Which lines of the records below contain the word "computer"? Report each of them in full.

━━ RECORDS

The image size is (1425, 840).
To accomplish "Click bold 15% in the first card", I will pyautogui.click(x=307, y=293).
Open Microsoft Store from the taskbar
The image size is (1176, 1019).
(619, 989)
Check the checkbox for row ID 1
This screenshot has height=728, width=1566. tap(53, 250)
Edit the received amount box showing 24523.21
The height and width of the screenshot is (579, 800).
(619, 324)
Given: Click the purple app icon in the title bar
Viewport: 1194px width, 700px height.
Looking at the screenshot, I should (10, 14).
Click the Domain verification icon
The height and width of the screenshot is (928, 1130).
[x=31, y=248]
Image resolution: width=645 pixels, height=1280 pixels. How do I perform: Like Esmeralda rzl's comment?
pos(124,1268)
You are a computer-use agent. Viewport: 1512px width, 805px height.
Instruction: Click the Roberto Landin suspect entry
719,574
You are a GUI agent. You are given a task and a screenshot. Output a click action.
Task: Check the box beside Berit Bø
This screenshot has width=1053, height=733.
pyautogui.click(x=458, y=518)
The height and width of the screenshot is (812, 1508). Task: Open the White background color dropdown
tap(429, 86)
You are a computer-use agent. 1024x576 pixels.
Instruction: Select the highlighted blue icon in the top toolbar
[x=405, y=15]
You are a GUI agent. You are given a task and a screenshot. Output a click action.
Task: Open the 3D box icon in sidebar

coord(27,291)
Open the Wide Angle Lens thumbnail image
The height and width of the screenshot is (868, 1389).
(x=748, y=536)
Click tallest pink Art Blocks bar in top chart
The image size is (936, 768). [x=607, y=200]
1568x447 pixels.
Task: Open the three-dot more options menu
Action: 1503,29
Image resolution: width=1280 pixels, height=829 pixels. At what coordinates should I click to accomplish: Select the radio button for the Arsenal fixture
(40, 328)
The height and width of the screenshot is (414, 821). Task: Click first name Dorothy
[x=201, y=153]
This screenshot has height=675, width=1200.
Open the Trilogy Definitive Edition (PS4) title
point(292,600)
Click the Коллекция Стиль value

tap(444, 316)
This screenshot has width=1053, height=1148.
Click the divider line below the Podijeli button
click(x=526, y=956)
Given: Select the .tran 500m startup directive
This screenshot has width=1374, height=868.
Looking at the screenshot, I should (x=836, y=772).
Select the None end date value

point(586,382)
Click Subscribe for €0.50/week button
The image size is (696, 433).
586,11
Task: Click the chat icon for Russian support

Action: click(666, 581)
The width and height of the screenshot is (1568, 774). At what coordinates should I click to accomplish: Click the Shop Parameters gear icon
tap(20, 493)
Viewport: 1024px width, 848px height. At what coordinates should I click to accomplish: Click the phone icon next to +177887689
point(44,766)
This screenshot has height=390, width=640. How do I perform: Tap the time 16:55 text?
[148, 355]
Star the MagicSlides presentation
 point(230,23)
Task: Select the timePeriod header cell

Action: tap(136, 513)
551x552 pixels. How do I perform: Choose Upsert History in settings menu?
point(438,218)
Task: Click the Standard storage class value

━━━━

RESULT »
You are a computer-use agent. Viewport: 1512px width, 805px height.
You are a computer-use agent. 1024x576 pixels.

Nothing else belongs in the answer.